Opinión | Firma invitada
La sanidad pública no es un campo de batalla
Trabajo cada día con mujeres que enfrentan un diagnóstico de cáncer de mama. Por eso, me duele profundamente el ruido que rodea a algo tan importante como el trabajo que se realiza desde las unidades de mama y los programas de cribado.
El cáncer de mama no entiende de ideologías. Y el esfuerzo por detectarlo a tiempo, tratarlo mejor y acompañar a las pacientes en todo su recorrido no pertenece a ningún partido político. Es el fruto de años de compromiso colectivo, de profesionales entregados y de un sistema sanitario público que, pese a sus dificultades, ha conseguido que miles de mujeres sean diagnosticadas en fases curables y vivan más y mejor.
Por eso resulta tan injusto -y tan peligroso- convertir un programa de salud pública o el trabajo de una unidad asistencial en arma arrojadiza. La política y la prensa tienen un papel fundamental en la transparencia y la rendición de cuentas, pero cuando el análisis se sustituye por el sensacionalismo, y la búsqueda de la verdad por la búsqueda del titular, se daña algo esencial: la confianza de la ciudadanía en su sistema sanitario.
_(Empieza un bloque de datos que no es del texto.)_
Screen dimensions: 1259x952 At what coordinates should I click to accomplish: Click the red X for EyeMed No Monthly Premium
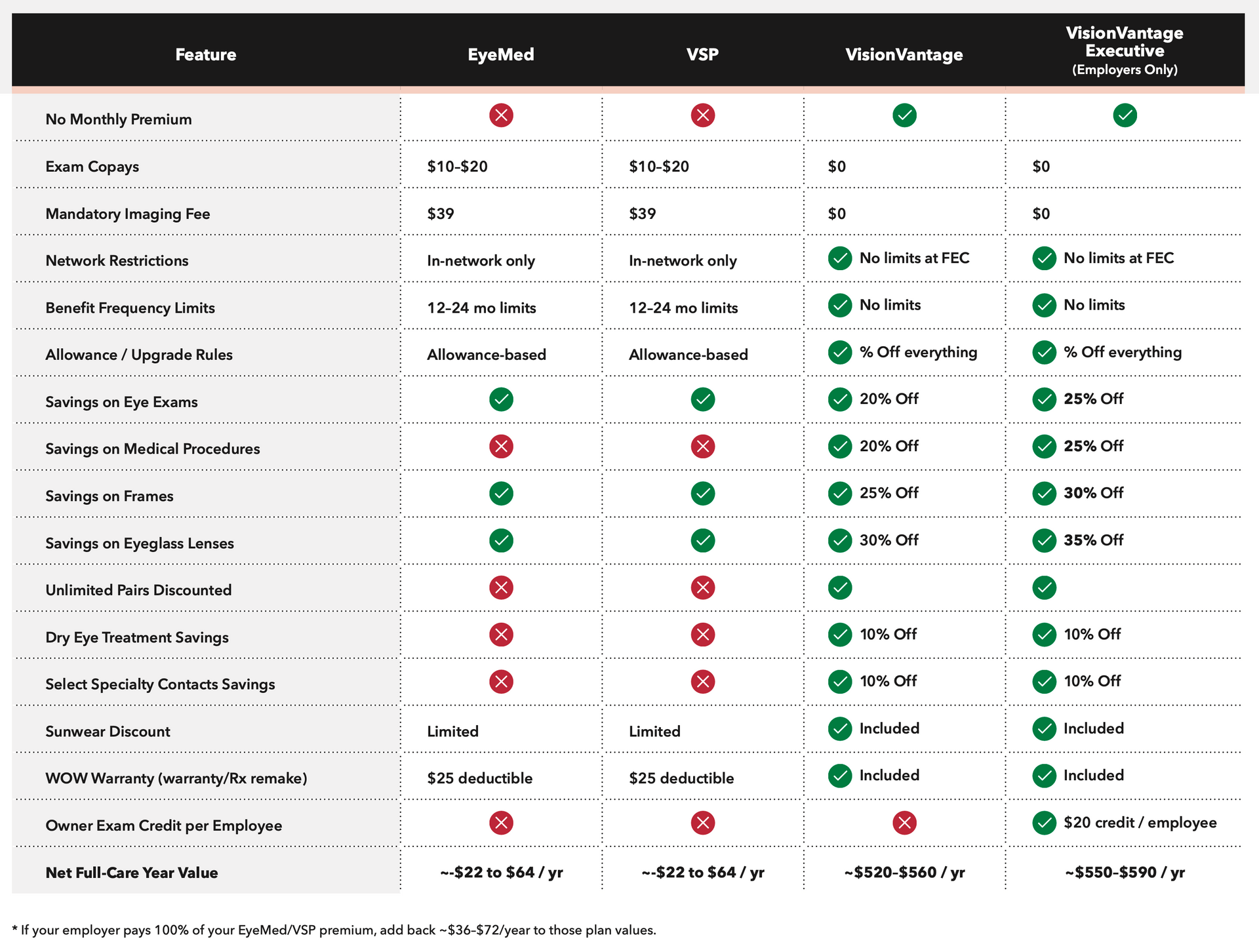click(x=502, y=116)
Esa confianza es un bien frágil. Y cuando se pierde, las consecuencias son reales: mujeres que dudan de acudir a su cita, pacientes que pierden fe en los equipos que las tratan, profesionales que se sienten desmotivados o expuestos.
Nada hay más destructivo para la salud pública que minar la credibilidad de quienes la sostienen día a día con su trabajo, muchas veces en silencio.
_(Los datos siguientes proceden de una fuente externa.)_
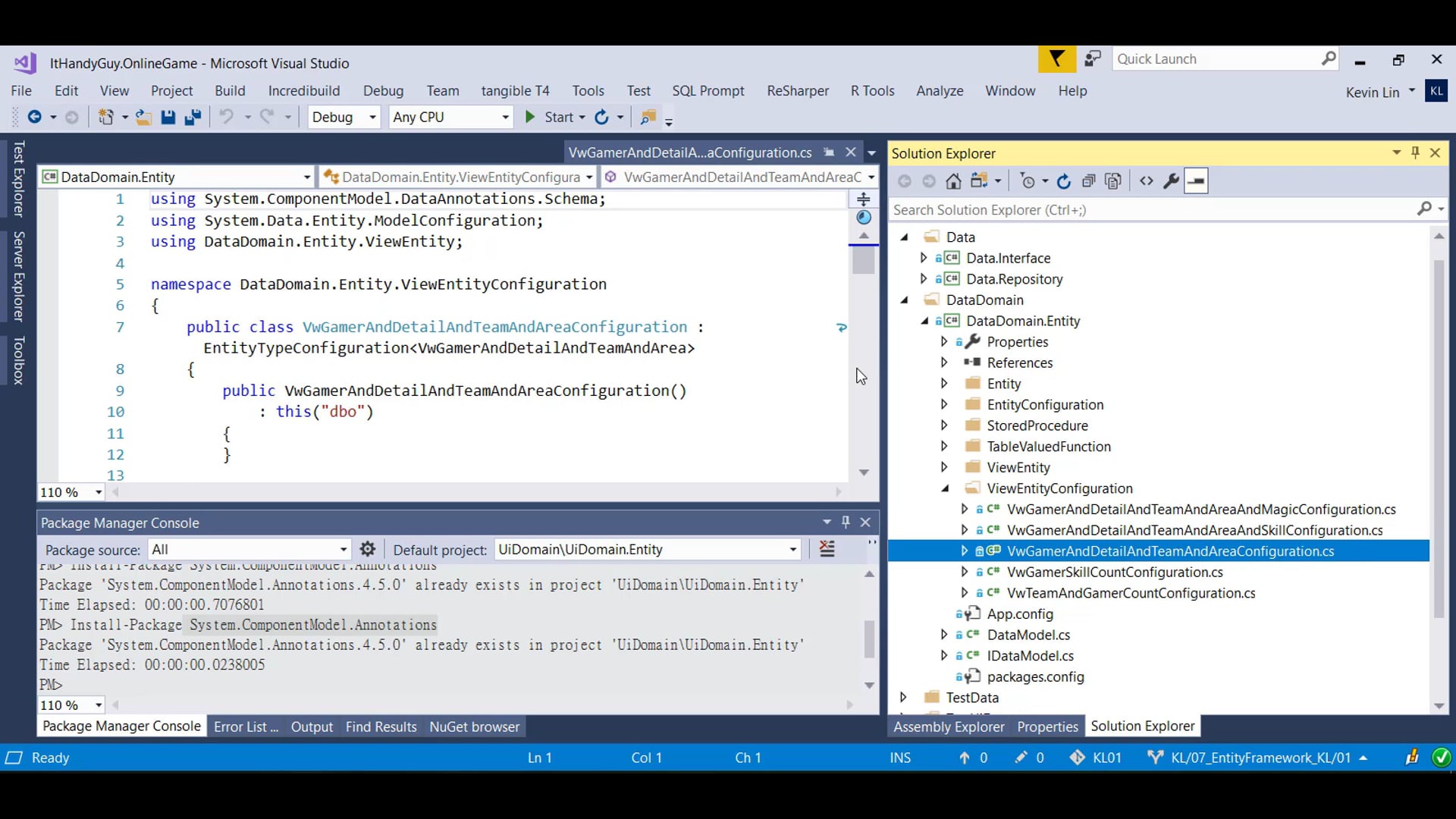1456x819 pixels.
Task: Click Save All toolbar icon
Action: pyautogui.click(x=193, y=117)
Deberíamos estar recordando lo que sí funciona: el valor del diagnóstico precoz, la importancia de los programas de cribado, los avances en los tratamientos, el trabajo coordinado de oncólogos, ginecólogos cirujanos, radiólogos, enfermeras, psicólogos y gestores que hacen posible una atención integral y humana.
Deberíamos estar hablando de cómo mejorar, sí, pero también de cómo proteger lo que tanto ha costado construir.
Y es cierto: la sanidad pública y su concepción necesita una transformación profunda. Necesita adaptarse a una realidad más compleja, con una demanda creciente, nuevas tecnologías, más información y también más expectativas humanas. Lo que funcionaba hace treinta o treinta y cinco años esta claro ya no es suficiente. Pero el camino no puede ser la destrucción ni el descrédito, sino la reforma serena y valiente, construida entre todos, con el convencimiento inamovible de que en España la salud no es -ni puede ser nunca- un producto de consumo, sino un derecho.
Hace más de tres décadas, el Informe Abril Martorell, elaborado en 1991 bajo el Gobierno del PSOE de Felipe González, ya advertía de la necesidad de reformar el sistema sanitario para garantizar su sostenibilidad y adaptarlo a los nuevos tiempos. Aquel documento fue denostado tanto por la derecha como por la izquierda, quizá por falta de valentía o por temor a perder votos, pero muchas de las reflexiones que contenía siguen siendo válidas hoy. Desde entonces, hemos preferido aplazar los debates de fondo, cuando lo que necesitamos es afrontarlos con rigor, con consenso y con la mirada puesta en el futuro, no en el rédito político.
La sanidad pública es uno de los mayores logros colectivos. Cuidarla exige algo más que consignas o titulares: exige responsabilidad, respeto y una voluntad común de mejorar lo que tenemos sin destruirlo.
Porque más allá de los colores y de las crisis, la salud de una sociedad se mide por su capacidad para proteger a los más vulnerables y por su confianza en quienes dedican su vida a cuidar a los demás.